*Selected passage*:
▼

The liposoluble copolymers defined above are known and are described in particular in patent application FR-A-2 232 303; they may have a weight-average molecular weight ranging from 2 000 to 500 000 and preferably from 4 000 to 200 000.

As liposoluble film-forming polymers which may be used in the invention, mention may also be made of polyalkylenes and in particular copolymers of C2-C20 alkenes, such as polybutene, alkylcelluloses with a linear or branched, saturated or unsaturated C1-C8 alkyl radical, for instance ethylcellulose and propylcellulose, copolymers of vinylpyrrolidone (VP) and in particular copolymers of vinylpyrrolidone and of C2 to C40 and better still C3 to C20 alkene. As examples of VP copolymers which may be used in the invention, mention may be made of the copolymers of VP/vinyl acetate, VP/ethyl methacrylate, butylated polyvinylpyrrolidone (PVP), VP/ethyl methacrylate/methacrylic acid, VP/eicosene, VP/hexadecene, VP/triacontene, VP/styrene or VP/acrylic acid/lauryl methacrylate.

The film-forming polymer may also be present in the composition in the form of particles dispersed in an aqueous phase or in a non-aqueous solvent phase, which is generally known as a latex or pseudolatex. The techniques for preparing these dispersions are well known to those skilled in the art.

▲

*Dataset extract*:

▼

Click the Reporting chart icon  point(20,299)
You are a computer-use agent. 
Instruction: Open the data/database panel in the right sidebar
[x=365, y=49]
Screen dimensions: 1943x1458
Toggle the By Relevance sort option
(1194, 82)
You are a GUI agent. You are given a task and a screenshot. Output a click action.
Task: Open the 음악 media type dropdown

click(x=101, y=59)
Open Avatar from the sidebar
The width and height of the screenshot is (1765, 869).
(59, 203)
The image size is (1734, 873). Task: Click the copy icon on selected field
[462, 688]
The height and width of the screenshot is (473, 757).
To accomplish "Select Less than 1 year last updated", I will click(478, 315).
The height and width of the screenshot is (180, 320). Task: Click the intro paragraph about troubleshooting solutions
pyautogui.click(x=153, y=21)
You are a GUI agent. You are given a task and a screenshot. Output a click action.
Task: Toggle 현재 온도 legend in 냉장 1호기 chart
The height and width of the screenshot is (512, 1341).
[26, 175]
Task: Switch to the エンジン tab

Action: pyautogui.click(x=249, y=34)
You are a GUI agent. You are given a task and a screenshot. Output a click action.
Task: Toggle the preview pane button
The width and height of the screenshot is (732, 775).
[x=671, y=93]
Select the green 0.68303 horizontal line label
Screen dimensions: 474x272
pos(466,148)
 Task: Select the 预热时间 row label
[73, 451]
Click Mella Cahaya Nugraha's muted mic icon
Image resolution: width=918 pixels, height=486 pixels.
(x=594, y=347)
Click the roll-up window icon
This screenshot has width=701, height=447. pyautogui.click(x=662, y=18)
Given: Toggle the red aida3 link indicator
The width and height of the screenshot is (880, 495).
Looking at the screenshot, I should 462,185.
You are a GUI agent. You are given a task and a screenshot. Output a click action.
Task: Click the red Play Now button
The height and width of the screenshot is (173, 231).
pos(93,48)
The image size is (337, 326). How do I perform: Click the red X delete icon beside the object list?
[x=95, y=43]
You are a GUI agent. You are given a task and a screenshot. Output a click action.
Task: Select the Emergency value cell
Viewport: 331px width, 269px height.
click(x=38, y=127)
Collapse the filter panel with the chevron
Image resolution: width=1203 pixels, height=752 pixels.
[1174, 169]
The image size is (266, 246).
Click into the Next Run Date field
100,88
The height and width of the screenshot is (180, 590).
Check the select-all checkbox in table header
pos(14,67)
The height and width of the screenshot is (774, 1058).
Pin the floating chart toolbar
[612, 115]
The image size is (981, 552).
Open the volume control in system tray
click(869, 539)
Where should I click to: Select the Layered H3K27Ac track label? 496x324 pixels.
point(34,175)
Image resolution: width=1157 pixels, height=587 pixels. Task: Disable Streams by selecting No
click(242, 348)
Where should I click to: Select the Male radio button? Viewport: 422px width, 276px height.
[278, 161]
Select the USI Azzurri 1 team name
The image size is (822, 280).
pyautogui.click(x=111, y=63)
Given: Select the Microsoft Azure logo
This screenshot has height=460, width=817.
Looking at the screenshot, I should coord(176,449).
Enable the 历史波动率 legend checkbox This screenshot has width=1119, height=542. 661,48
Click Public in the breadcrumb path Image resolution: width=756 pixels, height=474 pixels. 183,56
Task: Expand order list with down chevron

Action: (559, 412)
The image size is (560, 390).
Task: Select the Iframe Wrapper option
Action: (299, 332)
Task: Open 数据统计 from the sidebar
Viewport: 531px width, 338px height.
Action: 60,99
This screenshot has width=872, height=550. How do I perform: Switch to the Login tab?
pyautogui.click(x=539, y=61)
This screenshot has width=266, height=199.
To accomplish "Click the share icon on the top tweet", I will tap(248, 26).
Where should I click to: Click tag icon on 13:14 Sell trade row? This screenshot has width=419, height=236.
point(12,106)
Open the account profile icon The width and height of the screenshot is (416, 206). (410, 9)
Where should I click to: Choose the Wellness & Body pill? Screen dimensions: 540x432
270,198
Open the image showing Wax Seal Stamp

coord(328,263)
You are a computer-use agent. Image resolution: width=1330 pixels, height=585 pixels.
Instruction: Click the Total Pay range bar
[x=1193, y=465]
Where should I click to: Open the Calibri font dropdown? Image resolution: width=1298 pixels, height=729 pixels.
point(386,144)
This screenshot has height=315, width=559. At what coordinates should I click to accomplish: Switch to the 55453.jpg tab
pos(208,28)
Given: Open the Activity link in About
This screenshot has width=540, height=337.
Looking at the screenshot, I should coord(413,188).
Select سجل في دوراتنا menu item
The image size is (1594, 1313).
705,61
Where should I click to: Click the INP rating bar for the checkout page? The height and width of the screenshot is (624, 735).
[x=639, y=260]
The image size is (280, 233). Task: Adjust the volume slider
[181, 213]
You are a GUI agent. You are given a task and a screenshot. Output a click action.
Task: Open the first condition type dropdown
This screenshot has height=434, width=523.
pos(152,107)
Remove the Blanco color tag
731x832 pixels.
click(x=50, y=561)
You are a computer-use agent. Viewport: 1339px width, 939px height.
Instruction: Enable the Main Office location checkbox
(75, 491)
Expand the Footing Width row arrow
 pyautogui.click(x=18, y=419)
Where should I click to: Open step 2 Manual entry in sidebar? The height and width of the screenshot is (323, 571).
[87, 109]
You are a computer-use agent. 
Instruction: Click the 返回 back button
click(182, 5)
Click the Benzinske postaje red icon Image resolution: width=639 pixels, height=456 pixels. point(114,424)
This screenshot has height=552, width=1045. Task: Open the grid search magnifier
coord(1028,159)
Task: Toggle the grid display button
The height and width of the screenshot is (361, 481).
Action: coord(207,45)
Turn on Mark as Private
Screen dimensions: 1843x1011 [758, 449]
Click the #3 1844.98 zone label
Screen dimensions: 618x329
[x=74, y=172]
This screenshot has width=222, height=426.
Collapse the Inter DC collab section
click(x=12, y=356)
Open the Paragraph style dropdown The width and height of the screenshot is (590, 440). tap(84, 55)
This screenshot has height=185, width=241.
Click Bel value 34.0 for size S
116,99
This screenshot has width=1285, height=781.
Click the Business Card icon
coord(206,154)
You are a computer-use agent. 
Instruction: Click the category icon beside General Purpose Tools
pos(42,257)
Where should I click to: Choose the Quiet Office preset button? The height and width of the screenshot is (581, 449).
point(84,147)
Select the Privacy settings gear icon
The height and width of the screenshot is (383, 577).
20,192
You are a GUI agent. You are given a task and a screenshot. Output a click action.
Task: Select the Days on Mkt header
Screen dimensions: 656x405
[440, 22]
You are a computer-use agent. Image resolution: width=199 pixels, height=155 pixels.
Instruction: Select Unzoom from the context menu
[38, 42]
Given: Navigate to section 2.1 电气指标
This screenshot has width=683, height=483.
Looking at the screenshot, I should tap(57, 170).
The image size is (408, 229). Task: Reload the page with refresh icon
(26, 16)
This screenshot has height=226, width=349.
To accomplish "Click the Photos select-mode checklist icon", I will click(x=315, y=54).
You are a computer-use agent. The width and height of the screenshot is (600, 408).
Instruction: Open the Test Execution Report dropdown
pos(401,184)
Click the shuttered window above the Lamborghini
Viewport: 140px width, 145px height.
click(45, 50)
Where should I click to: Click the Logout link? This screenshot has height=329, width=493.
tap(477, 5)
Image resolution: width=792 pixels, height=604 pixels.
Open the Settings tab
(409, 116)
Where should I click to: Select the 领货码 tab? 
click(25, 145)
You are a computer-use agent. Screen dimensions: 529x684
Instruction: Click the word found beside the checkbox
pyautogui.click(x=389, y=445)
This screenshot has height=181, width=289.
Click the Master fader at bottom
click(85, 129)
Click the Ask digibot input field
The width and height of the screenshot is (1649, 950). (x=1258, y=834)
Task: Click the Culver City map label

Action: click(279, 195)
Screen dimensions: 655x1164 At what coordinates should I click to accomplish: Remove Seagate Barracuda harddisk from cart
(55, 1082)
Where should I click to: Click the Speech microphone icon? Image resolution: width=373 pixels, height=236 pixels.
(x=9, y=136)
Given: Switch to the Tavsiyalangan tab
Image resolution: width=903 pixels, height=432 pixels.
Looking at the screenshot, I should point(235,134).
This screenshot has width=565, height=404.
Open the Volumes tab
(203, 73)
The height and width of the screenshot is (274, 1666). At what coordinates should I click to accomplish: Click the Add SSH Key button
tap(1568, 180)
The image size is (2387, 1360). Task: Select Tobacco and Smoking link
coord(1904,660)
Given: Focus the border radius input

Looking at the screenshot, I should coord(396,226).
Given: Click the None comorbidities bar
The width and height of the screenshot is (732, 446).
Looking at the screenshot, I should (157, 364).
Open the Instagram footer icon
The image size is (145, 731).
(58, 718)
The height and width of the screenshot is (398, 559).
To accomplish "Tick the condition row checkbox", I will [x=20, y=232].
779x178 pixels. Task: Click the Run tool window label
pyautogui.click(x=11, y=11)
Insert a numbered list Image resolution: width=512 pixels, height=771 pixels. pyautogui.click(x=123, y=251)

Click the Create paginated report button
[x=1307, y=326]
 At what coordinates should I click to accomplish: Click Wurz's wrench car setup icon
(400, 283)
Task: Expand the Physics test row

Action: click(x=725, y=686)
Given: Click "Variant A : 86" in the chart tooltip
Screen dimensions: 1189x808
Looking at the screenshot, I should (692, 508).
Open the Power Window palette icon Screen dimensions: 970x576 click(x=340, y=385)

▲

*Given instruction*: Update everything from "The liposoluble copolymers" down to "to 200 000." in the passage on liposoluble film-forming polymers, putting "patent publication" in place of "patent application".

*Completed exercise*:
The liposoluble copolymers defined above are known and are described in particular in patent publication FR-A-2 232 303; they may have a weight-average molecular weight ranging from 2 000 to 500 000 and preferably from 4 000 to 200 000.